§ **Stored items**
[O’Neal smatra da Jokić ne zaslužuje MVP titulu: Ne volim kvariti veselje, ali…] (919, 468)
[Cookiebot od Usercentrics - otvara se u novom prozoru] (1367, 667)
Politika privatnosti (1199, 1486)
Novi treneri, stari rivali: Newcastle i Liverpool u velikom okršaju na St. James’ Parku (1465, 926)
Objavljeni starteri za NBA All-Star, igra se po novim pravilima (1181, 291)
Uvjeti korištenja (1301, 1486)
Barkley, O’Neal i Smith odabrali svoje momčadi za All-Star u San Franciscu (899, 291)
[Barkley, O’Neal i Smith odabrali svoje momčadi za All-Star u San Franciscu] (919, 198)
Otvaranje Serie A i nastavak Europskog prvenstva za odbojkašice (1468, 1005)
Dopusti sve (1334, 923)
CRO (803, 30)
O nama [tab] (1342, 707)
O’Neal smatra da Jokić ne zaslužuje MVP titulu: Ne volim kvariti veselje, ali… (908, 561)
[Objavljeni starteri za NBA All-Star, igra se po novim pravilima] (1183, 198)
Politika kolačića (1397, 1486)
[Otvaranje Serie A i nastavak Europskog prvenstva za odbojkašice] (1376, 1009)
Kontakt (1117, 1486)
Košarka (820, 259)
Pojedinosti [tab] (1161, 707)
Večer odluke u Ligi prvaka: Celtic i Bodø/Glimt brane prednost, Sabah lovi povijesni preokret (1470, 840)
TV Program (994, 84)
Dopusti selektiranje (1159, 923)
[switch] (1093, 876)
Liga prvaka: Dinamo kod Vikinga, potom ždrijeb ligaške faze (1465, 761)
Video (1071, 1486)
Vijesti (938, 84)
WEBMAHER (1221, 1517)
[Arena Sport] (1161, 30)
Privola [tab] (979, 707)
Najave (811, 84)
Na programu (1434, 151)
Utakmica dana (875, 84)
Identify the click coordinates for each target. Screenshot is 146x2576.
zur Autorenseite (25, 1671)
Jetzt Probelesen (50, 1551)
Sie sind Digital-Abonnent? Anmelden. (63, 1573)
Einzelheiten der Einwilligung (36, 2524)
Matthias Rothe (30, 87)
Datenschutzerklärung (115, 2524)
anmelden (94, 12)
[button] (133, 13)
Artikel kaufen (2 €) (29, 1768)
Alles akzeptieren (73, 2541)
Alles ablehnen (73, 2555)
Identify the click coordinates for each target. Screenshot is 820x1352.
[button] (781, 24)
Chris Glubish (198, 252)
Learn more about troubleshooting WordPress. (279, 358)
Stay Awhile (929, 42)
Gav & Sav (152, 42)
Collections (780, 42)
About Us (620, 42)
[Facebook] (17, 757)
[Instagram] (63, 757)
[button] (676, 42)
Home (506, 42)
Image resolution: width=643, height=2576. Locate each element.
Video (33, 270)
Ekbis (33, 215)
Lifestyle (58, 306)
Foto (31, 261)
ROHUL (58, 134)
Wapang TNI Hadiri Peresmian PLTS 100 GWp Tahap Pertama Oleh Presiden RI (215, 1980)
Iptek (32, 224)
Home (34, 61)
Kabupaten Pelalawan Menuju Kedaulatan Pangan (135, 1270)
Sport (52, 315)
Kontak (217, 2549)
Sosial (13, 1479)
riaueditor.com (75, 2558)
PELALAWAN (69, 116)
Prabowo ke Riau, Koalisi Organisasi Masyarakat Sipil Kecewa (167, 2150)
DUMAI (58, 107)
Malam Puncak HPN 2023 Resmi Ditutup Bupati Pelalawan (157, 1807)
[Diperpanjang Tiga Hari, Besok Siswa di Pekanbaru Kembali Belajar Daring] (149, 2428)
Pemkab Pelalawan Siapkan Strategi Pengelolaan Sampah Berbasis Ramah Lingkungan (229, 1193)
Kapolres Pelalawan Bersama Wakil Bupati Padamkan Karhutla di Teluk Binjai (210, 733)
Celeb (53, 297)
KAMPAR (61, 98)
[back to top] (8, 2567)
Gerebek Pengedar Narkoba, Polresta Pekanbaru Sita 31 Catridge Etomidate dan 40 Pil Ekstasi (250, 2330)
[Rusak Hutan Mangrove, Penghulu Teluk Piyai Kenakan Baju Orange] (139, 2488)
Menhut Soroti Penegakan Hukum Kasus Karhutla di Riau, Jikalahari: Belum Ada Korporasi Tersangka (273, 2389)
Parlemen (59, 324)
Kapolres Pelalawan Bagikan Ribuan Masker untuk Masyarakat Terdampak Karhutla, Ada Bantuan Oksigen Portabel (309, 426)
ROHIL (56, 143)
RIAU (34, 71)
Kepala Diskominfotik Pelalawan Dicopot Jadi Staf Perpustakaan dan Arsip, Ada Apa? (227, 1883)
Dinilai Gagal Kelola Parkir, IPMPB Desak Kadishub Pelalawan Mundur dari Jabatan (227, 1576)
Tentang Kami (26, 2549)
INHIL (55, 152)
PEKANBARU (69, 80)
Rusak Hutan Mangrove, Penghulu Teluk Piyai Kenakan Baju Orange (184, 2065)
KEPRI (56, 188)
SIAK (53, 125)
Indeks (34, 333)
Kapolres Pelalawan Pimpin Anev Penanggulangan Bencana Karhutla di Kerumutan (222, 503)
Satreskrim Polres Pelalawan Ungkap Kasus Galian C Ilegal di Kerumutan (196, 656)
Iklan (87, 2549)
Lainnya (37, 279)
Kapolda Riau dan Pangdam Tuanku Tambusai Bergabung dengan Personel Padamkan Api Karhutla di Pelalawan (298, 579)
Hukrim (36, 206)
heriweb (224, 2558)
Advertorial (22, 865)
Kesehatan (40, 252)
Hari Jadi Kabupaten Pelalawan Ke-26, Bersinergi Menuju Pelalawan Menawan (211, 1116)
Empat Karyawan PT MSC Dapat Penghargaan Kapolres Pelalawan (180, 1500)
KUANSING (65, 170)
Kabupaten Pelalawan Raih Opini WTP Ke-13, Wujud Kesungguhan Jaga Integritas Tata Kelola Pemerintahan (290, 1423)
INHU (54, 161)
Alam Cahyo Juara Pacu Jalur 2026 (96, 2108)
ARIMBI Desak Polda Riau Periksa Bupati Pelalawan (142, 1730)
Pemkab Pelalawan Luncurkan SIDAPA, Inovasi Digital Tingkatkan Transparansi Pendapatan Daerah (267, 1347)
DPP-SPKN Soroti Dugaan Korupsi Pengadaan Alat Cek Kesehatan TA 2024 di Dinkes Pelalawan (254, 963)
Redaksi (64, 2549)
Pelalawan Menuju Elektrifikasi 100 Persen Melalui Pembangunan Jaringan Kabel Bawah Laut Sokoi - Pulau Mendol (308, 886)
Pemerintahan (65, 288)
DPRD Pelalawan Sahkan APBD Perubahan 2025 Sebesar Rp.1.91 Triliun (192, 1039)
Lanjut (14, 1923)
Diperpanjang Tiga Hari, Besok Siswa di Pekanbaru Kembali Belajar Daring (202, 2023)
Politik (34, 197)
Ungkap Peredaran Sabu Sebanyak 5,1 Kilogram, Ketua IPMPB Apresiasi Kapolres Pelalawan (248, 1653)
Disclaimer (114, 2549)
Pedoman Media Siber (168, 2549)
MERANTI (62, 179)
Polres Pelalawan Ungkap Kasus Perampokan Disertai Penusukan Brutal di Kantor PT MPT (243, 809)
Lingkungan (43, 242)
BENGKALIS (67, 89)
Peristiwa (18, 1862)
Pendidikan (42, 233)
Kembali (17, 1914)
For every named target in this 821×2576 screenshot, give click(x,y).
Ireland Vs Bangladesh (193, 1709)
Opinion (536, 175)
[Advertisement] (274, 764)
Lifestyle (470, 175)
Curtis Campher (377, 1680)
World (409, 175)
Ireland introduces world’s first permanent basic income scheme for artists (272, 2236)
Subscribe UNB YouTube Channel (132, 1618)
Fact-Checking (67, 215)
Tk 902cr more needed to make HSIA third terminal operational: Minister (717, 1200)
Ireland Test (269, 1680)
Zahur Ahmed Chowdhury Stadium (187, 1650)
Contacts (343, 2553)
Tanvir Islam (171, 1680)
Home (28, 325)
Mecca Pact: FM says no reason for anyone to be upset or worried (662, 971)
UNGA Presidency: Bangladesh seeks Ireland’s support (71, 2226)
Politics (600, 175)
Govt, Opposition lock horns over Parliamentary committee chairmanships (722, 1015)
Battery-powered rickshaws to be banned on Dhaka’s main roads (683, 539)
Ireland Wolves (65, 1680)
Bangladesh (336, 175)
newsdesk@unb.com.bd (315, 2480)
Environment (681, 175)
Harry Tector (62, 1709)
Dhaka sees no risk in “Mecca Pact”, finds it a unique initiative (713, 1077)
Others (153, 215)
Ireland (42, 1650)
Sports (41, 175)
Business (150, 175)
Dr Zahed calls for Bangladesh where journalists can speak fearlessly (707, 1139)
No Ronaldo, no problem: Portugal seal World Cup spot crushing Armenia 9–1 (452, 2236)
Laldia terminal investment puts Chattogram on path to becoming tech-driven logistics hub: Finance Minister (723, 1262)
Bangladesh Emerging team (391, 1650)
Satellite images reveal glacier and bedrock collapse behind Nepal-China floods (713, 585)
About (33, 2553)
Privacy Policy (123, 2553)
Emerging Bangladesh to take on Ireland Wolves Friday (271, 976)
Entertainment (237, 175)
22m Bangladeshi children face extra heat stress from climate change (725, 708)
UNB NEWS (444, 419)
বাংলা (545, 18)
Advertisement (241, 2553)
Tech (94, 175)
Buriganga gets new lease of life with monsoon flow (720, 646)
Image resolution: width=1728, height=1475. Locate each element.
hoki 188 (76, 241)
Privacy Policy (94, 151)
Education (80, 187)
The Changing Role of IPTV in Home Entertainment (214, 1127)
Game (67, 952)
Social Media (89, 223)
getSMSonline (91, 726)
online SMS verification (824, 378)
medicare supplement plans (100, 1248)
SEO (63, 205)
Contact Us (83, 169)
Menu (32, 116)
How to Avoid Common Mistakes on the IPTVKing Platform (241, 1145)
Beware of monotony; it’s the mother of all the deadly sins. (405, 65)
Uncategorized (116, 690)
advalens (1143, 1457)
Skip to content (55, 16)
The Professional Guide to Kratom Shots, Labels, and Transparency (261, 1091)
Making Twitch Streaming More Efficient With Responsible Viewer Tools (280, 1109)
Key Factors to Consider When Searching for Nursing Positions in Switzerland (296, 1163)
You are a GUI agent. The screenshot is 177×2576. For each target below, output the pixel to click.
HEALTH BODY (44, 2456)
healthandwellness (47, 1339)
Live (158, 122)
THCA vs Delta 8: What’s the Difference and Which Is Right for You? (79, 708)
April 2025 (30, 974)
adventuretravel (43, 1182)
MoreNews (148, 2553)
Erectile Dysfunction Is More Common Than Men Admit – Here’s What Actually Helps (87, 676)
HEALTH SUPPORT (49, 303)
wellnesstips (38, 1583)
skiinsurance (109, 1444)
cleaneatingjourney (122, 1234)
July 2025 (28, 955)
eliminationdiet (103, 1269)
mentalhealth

§ **About this exercise**
Look through the entries above and quote exactly the lines from the line with "Politik (34, 197)" to the line with "Bangladesh Emerging team (391, 1650)", counting both of those lines.

§ **Result of this task**
Politik (34, 197)
Ungkap Peredaran Sabu Sebanyak 5,1 Kilogram, Ketua IPMPB Apresiasi Kapolres Pelalawan (248, 1653)
Disclaimer (114, 2549)
Pedoman Media Siber (168, 2549)
MERANTI (62, 179)
Polres Pelalawan Ungkap Kasus Perampokan Disertai Penusukan Brutal di Kantor PT MPT (243, 809)
Lingkungan (43, 242)
BENGKALIS (67, 89)
Peristiwa (18, 1862)
Pendidikan (42, 233)
Kembali (17, 1914)
For every named target in this 821×2576 screenshot, give click(x,y).
Ireland Vs Bangladesh (193, 1709)
Opinion (536, 175)
[Advertisement] (274, 764)
Lifestyle (470, 175)
Curtis Campher (377, 1680)
World (409, 175)
Ireland introduces world’s first permanent basic income scheme for artists (272, 2236)
Subscribe UNB YouTube Channel (132, 1618)
Fact-Checking (67, 215)
Tk 902cr more needed to make HSIA third terminal operational: Minister (717, 1200)
Ireland Test (269, 1680)
Zahur Ahmed Chowdhury Stadium (187, 1650)
Contacts (343, 2553)
Tanvir Islam (171, 1680)
Home (28, 325)
Mecca Pact: FM says no reason for anyone to be upset or worried (662, 971)
UNGA Presidency: Bangladesh seeks Ireland’s support (71, 2226)
Politics (600, 175)
Govt, Opposition lock horns over Parliamentary committee chairmanships (722, 1015)
Battery-powered rickshaws to be banned on Dhaka’s main roads (683, 539)
Ireland Wolves (65, 1680)
Bangladesh (336, 175)
newsdesk@unb.com.bd (315, 2480)
Environment (681, 175)
Harry Tector (62, 1709)
Dhaka sees no risk in “Mecca Pact”, finds it a unique initiative (713, 1077)
Others (153, 215)
Ireland (42, 1650)
Sports (41, 175)
Business (150, 175)
Dr Zahed calls for Bangladesh where journalists can speak fearlessly (707, 1139)
No Ronaldo, no problem: Portugal seal World Cup spot crushing Armenia 9–1 (452, 2236)
Laldia terminal investment puts Chattogram on path to becoming tech-driven logistics hub: Finance Minister (723, 1262)
Bangladesh Emerging team (391, 1650)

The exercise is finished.